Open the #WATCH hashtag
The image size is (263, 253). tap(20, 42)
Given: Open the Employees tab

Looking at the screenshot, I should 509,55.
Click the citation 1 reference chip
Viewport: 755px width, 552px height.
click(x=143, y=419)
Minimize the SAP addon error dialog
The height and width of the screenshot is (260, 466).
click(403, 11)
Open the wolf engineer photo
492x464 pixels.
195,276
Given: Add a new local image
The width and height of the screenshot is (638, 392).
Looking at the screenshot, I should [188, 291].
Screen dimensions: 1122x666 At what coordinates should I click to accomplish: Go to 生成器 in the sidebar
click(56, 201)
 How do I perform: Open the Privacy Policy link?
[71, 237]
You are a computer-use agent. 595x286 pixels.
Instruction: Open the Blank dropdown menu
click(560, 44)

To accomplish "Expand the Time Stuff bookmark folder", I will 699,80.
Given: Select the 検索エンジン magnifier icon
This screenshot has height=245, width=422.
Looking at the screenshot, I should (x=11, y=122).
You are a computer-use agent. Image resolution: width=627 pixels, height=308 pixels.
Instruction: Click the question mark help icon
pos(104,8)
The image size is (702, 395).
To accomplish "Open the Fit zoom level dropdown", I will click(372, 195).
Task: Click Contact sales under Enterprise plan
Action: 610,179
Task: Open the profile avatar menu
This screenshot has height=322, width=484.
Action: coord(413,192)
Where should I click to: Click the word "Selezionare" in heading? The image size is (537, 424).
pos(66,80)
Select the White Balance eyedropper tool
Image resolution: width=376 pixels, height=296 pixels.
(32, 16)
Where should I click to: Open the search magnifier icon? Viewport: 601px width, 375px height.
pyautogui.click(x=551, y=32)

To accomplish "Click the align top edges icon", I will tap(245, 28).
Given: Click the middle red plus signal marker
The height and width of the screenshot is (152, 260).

########################################

* [YOUR OBJECTIVE]
Your reply should be a verbatim retyping of the lines from the one that holds "Image resolution: width=376" through the last line of the entries.

* [RESULT]
Image resolution: width=376 pixels, height=296 pixels.
(32, 16)
Where should I click to: Open the search magnifier icon? Viewport: 601px width, 375px height.
pyautogui.click(x=551, y=32)

To accomplish "Click the align top edges icon", I will tap(245, 28).
Given: Click the middle red plus signal marker
The height and width of the screenshot is (152, 260).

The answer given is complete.